John Calvin Commentary Genesis 18:23

John Calvin Commentary

Genesis 18:23

1509–1564
Protestant
John Calvin
John Calvin

John Calvin Commentary

Genesis 18:23

1509–1564
Protestant
SCRIPTURE

"And Abraham drew near, and said, Wilt thou consume the righteous with the wicked?" — Genesis 18:23 (ASV)

Will you also destroy the righteous with the wicked? It is certain that when God chastises the body of a people, He often involves the good and the reprobate in the same punishment. So Daniel, Ezekiel, Ezra, and others like them, who worshipped God in purity in their own country, were suddenly hurried away into exile, as by a violent tempest, even though it had been said

The land vomiteth out her inhabitants, because of their iniquities (Leviticus 18:25).
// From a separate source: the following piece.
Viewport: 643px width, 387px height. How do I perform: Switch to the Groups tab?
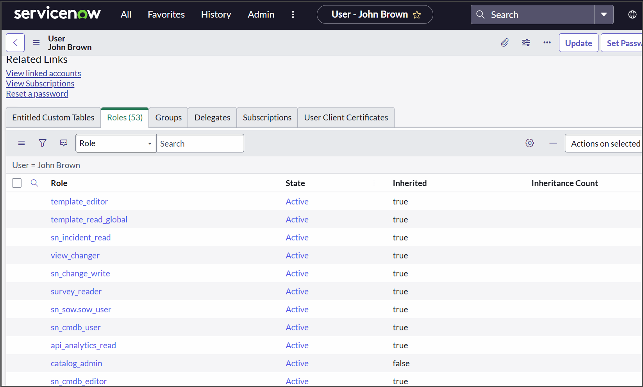168,118
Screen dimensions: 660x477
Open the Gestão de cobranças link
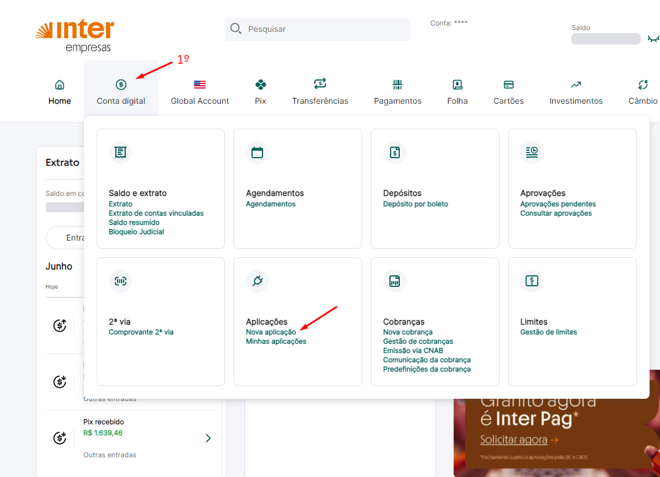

But when God thus seems to be angry with all in common, it is fitting for us to fix our eyes on the end, which will evidently distinguish the one from the other. For if the farmer knows how to separate the grains of wheat in his barn, which with the chaff are trodden under the feet of oxen or are struck out with the flail, much better does God know how to gather together His faithful people—when He has chastised them for a time—from among the wicked (who are like worthless refuse), so that they may not perish together. Indeed, by the very event, He will eventually prove that He would not permit those whom He was healing by His chastisements to perish.
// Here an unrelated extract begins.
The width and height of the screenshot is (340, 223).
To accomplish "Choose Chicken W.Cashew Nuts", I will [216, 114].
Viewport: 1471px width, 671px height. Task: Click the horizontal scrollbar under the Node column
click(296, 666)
For, so far is He from hastening to destroy His people when He subjects them to temporal punishments, that He is rather administering to them a medicine which will procure their salvation. I do not doubt, however, that God had denounced the final destruction of Sodom; and in this sense Abraham now takes exception, that it was by no means consistent that the same ruin should fall alike on the righteous and the ungodly.
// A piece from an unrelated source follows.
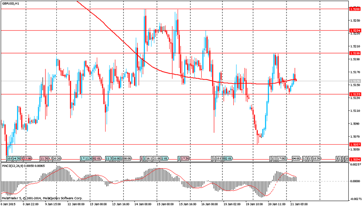Select the 1.5268 resistance level price label
This screenshot has width=364, height=208.
coord(355,9)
There will, however, be no absurdity in saying that Abraham, having good hope of the repentance of the wicked, asked God to spare them, because it often happens that God, out of regard for a few, deals gently with a whole people. For we know that public punishments are mitigated because the Lord looks upon His own with a gracious and paternal eye.

In the same sense, the answer of God Himself ought to be understood: If in the midst of Sodom I find fifty righteous, I will spare the whole place for their sake. Yet God does not here bind Himself by a perpetual rule that would prevent Him, whenever He sees fit, from bringing the wicked and the just together to punishment.

And, in order to show that He has free power of judging, He does not always adhere to the same consistent moderation in this respect. He who would have spared Sodom on account of ten righteous persons refused to grant the same terms of pardon to Jerusalem (Matthew 11:24). Let us understand, therefore, that God does not here place Himself under any necessity, but He speaks thus in order to make it better known that He does not, on slight grounds, proceed to the destruction of a city of which no portion remained unpolluted.